The Right to Repair Movement
The Right to Repair
Once upon a time, a long, long time ago in a land far away, there used to be villages, towns and cities that had little shops that repaired things. There were cobblers, tailors, knife sharpeners and small appliance repair shops in almost every neighbourhood. If you got a hole in your sock, Mom would darn it and make it good as new.
Throwaway society
So why don’t people repair things any more? Basically, there are two reasons: The first reason is cheap manufacturing and the second is an overabundance of those cheaply made products. As a society we’ve become extremely efficient at many things and producing cheap goods is one of them.
Fashion victims
Take clothing for example. Just a couple of generations ago the average North American woman had one or two dresses. One was usually a “good dress”. The average man had two suits. One for work and one for Sundays and special occasions, and those clothes got mended if they began to fray or wear out.
Now clothes are so cheap to make and cost so little that we have multiple outfits for any occasion. When clothing goes out of fashion or begins to fray, usually within two years, we just toss them out and buy new ones.
Who’s zooming whom?
Say your dishwasher breaks down, what do you do? If you’re handy, you’ll try to fix it yourself, or you’ll call a repair person. But, if you do that, it invalidates the warranty on the machine. These days it’s actually easier and cheaper to throw it in the dump and buy a new one. Which is great for the manufacturer but a pain for consumers and devastating for the environment.
Planned obsolescence
Today, a lot of manufacturers intentionally design products with a short lifespan – it’s called planned obsolescence. Increasing corporate profits, costing the consumer more money and jamming our landfills with more trash.
And then there’s electronics. That’s a massive corporate scam that requires a deeper exposé than we have time for here. Suffice it to say that unless you live in a cave just about everything you use daily has some kind of electronics in it.
What is the “Right to Repair” movement?
There’s a fixer movement afoot.

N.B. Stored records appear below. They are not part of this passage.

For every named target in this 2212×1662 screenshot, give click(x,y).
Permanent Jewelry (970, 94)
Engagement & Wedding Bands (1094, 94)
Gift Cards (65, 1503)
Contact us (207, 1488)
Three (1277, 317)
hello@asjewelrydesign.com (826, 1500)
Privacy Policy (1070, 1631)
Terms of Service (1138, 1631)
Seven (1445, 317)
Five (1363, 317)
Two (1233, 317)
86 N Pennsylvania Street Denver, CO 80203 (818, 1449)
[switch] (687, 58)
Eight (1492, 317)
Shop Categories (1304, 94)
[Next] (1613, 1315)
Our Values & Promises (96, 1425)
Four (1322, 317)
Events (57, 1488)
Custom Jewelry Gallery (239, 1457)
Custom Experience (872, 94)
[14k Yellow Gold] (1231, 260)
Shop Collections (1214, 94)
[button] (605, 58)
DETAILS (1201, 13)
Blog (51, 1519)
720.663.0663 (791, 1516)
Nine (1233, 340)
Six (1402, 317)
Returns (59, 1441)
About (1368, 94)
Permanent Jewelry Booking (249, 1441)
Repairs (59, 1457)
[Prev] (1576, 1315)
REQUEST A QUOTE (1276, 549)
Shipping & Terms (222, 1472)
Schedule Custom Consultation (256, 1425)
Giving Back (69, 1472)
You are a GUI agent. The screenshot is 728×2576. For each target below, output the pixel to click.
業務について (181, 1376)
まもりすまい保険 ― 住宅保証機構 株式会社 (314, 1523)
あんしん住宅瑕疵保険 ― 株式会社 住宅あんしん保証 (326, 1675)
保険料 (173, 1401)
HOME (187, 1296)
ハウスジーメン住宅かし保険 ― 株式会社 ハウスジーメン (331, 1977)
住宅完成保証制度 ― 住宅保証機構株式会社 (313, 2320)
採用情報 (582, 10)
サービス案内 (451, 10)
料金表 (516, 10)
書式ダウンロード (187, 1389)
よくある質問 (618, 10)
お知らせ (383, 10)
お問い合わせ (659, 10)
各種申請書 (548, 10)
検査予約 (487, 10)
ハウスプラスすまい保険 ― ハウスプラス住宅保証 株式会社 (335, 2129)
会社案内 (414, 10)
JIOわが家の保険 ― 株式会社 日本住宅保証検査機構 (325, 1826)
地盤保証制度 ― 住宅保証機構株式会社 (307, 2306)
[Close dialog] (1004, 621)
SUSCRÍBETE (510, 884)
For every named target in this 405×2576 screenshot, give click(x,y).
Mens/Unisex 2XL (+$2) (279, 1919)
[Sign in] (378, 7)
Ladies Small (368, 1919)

The “Right to Repair” movement is picking up steam all around the world and in the last decade or so “repair cafes” have popped up everywhere.
Recently in Ontario, a private member’s bill has been introduced for the “Right to Repair” that would enable consumers and independent repair shops to fix cell phones and computers inexpensively. If passed, it would become the first “Right to Repair” bill for electronic devices in North America.
What can be done?
In 2003, a website was launched called iFixit, it’s a kind of online encyclopedia of repair information and has around 90,000 repair solutions for computer-related and household products.
Instead of drowning in an ocean of broken stuff let’s make the “Right to Repair” bill pass here in Ontario and make it spread around the globe. We don’t need any more landfill sites full of junk. Mantra: Reduce, Reuse, Recycle.